:: Excerpt ::
Thoughts On... Rationalising your Range
The saying has been around for a long time, but recently it’s become fashionable to apply the principle of ‘less is more’ to the supermarkets. Faced with the sense that reducing ranges could help replicate the success of Aldi and Lidl, the major British grocers have been left with a clear desire to streamline their stores.
There are inviting benefits for manufacturers and retailers in reducing complexity, and fewer product lines means greater efficiency from production through to shelf replenishment. The direct impact for consumers is not as clear. Are shoppers really overawed and frustrated by choice? Does having too many product lines on the shelf leave consumers scratching their heads, and would they prefer fewer options?
Discounters v supermarkets
Traditional supermarkets offer significantly more products for shoppers to choose from – around 30,000, four times that of a discounter. Yet it’s Aldi and Lidl that have seen tremendous growth over the past two years – their combined share increasing by 50% to reach almost 10% of the marketplace.
:::
__Aim 1__: Reproduce the article on rationalising ranges word for word, beginning at the words "There are inviting" and stopping after "of the marketplace.".
__Aim 2__: In the article on rationalising ranges, why are manufacturers and retailers drawn to reducing complexity? Answer in one to three sentences.
The rows that come next are separate material, unconnected to the article on rationalising ranges.
:: Stored data ::
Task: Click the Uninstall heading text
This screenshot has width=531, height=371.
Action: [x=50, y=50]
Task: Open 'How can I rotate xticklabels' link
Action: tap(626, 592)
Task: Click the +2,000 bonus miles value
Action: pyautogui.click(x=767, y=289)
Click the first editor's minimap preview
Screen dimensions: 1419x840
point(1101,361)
:::
__Right answer 1__:
There are inviting benefits for manufacturers and retailers in reducing complexity, and fewer product lines means greater efficiency from production through to shelf replenishment. The direct impact for consumers is not as clear. Are shoppers really overawed and frustrated by choice? Does having too many product lines on the shelf leave consumers scratching their heads, and would they prefer fewer options?
Discounters v supermarkets
Traditional supermarkets offer significantly more products for shoppers to choose from – around 30,000, four times that of a discounter. Yet it’s Aldi and Lidl that have seen tremendous growth over the past two years – their combined share increasing by 50% to reach almost 10% of the marketplace.

__Right answer 2__: Fewer product lines bring greater efficiency, from production through to shelf replenishment.